→ REQUIRED WORK: Two lines in the data below mark the range: the one with "Task: Click the rows 1–20 of 21 indicator" and the one with "227x122 pixels.". Return both, along with every line between them, exactly.

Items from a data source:
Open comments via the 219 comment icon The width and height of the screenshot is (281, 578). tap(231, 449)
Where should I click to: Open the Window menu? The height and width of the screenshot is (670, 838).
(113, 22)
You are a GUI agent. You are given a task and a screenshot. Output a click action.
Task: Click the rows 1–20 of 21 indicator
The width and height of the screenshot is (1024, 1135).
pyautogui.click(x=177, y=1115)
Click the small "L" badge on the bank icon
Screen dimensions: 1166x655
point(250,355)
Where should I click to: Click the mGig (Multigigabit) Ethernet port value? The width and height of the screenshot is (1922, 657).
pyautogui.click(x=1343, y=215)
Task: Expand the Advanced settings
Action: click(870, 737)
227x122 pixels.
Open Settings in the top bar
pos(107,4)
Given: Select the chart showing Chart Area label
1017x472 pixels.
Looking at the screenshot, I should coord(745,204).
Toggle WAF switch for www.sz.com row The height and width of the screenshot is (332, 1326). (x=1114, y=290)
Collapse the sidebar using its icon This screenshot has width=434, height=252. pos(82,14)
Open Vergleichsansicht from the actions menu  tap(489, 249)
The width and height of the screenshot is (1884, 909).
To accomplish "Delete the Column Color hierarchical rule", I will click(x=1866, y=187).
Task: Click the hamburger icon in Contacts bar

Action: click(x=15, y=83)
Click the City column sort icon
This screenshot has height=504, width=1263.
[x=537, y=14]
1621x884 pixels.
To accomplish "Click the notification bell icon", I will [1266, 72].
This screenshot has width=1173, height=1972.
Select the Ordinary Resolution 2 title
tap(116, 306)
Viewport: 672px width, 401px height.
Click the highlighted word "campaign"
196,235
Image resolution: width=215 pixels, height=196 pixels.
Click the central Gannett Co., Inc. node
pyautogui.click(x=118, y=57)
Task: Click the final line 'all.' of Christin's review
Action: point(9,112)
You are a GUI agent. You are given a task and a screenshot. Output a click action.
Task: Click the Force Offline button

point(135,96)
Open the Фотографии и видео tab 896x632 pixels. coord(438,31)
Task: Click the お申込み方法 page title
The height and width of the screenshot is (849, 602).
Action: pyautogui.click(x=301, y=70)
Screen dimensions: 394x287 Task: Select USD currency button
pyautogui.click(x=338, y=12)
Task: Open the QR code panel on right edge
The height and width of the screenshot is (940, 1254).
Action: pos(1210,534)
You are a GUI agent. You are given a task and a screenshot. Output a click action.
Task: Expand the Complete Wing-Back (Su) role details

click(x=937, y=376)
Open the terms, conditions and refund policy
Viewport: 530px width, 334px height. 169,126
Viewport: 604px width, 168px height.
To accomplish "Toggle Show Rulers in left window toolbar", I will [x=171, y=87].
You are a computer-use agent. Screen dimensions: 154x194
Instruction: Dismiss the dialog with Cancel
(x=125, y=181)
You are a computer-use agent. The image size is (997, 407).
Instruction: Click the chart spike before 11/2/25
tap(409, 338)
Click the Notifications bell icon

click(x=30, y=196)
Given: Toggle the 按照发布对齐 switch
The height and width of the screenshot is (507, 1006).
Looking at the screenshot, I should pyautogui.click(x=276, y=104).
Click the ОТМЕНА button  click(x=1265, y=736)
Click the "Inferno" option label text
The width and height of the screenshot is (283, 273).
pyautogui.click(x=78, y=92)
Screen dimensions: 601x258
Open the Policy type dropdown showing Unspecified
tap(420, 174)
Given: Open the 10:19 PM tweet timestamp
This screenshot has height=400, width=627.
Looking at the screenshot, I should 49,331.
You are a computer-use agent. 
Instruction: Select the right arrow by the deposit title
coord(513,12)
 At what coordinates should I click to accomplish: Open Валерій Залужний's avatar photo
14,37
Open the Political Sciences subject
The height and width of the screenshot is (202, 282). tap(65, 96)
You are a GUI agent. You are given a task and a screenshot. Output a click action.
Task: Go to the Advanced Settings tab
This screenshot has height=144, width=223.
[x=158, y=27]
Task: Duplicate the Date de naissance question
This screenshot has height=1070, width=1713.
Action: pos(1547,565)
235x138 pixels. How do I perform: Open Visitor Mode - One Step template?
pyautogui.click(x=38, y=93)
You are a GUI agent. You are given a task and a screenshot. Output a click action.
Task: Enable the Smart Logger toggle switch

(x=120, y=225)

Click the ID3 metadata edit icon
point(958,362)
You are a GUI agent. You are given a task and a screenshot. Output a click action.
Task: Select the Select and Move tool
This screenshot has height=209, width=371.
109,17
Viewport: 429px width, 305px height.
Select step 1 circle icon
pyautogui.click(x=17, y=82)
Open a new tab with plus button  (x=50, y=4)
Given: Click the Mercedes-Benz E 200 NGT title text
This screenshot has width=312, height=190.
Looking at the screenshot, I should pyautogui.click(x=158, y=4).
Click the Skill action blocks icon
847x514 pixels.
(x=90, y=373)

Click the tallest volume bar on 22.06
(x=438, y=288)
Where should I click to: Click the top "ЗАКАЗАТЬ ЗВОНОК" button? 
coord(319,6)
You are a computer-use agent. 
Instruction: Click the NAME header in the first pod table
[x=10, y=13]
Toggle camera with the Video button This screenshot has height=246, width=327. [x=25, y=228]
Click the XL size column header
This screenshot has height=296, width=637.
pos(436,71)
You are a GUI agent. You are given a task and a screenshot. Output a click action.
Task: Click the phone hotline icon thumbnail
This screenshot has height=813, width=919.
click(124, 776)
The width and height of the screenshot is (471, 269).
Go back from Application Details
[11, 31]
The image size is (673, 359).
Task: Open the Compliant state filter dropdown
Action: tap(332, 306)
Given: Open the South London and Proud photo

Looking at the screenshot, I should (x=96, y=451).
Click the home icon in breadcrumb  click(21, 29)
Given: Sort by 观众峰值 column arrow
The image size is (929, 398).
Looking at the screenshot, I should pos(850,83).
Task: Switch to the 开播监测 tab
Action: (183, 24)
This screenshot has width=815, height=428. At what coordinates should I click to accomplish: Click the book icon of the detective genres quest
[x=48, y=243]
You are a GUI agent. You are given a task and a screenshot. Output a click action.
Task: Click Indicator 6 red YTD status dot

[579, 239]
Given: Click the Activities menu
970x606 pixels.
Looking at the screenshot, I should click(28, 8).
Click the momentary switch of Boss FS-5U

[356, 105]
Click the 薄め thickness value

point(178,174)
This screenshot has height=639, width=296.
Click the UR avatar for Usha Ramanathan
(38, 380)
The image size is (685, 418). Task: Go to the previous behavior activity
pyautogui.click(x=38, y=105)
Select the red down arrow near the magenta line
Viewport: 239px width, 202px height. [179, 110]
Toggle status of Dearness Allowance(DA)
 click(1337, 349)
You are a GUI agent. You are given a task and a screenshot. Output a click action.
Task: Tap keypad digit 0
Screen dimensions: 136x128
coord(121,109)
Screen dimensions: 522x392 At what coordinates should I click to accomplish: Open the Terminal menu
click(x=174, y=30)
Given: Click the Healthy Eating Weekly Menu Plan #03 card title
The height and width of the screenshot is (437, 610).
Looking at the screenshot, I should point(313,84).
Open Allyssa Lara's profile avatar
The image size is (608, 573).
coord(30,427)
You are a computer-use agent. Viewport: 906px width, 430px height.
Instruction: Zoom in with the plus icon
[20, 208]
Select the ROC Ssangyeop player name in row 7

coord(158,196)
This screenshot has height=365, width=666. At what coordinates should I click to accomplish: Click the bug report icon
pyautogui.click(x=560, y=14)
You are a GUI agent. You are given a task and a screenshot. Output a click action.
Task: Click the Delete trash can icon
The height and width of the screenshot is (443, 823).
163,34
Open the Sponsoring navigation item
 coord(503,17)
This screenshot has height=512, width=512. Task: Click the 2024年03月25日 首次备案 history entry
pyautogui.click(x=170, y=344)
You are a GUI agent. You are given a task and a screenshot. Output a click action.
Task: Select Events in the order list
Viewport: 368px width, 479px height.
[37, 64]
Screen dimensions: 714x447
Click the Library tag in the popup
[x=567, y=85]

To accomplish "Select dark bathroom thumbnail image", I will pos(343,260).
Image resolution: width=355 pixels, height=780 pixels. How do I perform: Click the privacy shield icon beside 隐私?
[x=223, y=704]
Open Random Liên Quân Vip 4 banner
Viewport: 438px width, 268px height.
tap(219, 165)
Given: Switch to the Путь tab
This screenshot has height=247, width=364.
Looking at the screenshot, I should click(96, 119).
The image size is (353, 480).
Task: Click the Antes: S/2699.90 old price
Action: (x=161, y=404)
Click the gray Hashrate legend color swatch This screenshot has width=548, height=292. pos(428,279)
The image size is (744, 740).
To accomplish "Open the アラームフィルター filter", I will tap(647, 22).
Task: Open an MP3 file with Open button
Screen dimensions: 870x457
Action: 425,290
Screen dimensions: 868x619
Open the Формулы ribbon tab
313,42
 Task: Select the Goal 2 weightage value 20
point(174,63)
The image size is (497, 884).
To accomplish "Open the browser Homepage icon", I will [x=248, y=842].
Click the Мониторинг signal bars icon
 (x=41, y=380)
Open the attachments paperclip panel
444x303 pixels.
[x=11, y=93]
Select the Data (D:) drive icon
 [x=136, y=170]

→ SOLUTION TO THIS EXERCISE:
Task: Click the rows 1–20 of 21 indicator
The width and height of the screenshot is (1024, 1135).
pyautogui.click(x=177, y=1115)
Click the small "L" badge on the bank icon
Screen dimensions: 1166x655
point(250,355)
Where should I click to: Click the mGig (Multigigabit) Ethernet port value? The width and height of the screenshot is (1922, 657).
pyautogui.click(x=1343, y=215)
Task: Expand the Advanced settings
Action: click(870, 737)
227x122 pixels.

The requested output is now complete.